St. Catharines regional councillor Laura Ip (pictured) is one of three regional representatives who will sit on the seven-member board for the next four years. Photo credit: Niagara Region
At Niagara Regional Council’s December 1 meeting, members selected representatives to serve on a number of local agencies, boards, commissions, and committees for the new term, including the Niagara Regional Police Services (NRPS) Board.
The NRPS Board is made up seven members, three of whom are selected internally among regional councillors.
Board members serve four-year terms and together make up the civilian body responsible for governing Niagara’s police force.
Six councillors put their name forward for consideration at last Thursday’s meeting.
Mayor of Port Colborne and last term’s chair Bill Steele was reappointed by his colleagues for another four-year stint.
Welland’s Pat Chiocchio and St. Catharines representative Laura Ip nabbed the other two spots.
Chiocchio and Ip replace Wainfleet’s Kevin Gibson, who was not successful in his bid for re-election in October, and Niagara Falls’ Bob Gale, who just missed out on third opportunity to represent the Region on the board where he formerly served as chair.
Ip, the latter of the two non-returning members joining the board for the first time, is a two-time regional councillor for St. Catharines. She previously put her name in the hat for the NRPS Board in 2018. Her inclusion on this term’s board will undoubtedly add a new dynamic to the all-important governing body ultimately responsible for the local police budget, overseeing the Chief of Police, and serving as employer for the police service.
In the 2022 municipal election, one of Ip’s central campaign pillars – part of her eight-point election platform – centered around the Niagara Regional Police Services Board.
According to the long-time community activist’s 2022 platform, while the board “is on a better track than it was prior to the 2018 term”, in Ip’s opinion, “it still needs someone… who will advocate for alternatives to policing and who will keep the Region’s overall budget in mind when developing and reviewing the police budget.”
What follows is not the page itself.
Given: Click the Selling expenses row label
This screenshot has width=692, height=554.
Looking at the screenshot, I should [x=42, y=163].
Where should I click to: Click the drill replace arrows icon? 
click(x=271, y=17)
Ip’s call for greater advocacy of policing “alternatives” and subsequent promise “to hold the board and the service to account for their budget requests” seem to imitate similar calls around North America over the last few years to re-evaluate and/or redirect varying fractions of front-line police funding to non-policing forms of public safety and community support, such as mental health services and proactive outreach.
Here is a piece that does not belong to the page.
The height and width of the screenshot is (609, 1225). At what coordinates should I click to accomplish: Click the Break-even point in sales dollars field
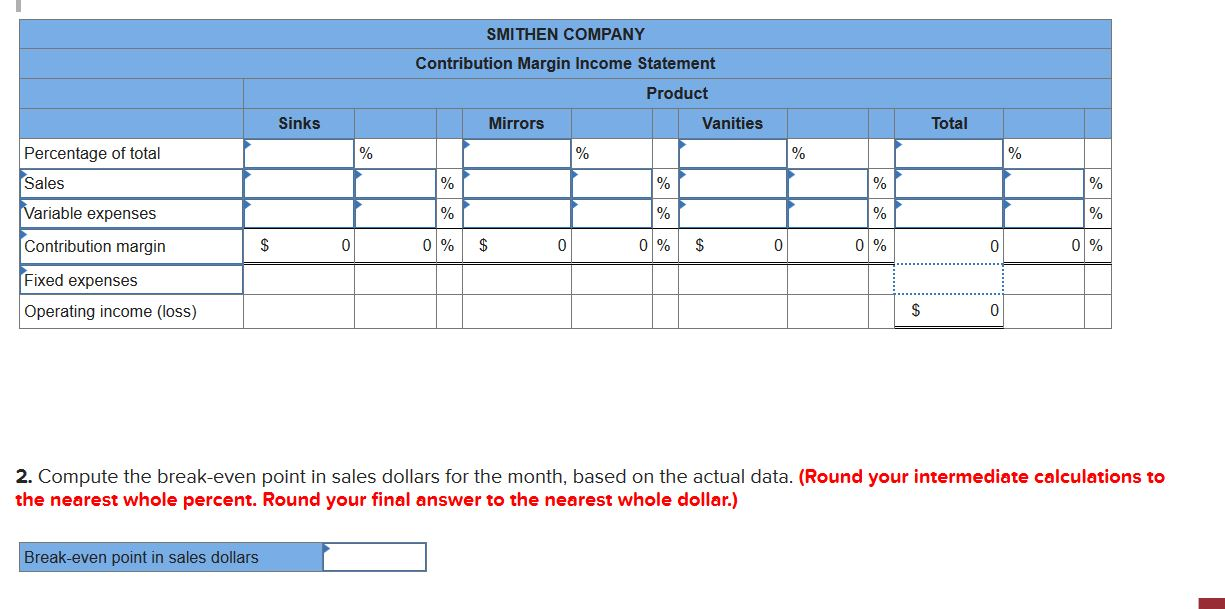[375, 557]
Ip tweeted about her successful appointment to the NRPS Board the night of last Thursday’s meeting, receiving congratulations from former mayor of St. Catharines Walter Sendzik, former regional councillor Kelly Edgar, and current Hamilton City Councillor Maureen Wilson. Wilson, of note, explicitly called for Hamilton to “defund” its local police force in 2020.
While no official efforts to explicitly “defund the police” have yet to come to the fore at the regional level in Niagara, a community petition entitled “Defunding Niagara Regional Police” from 2020 received 861 signatures.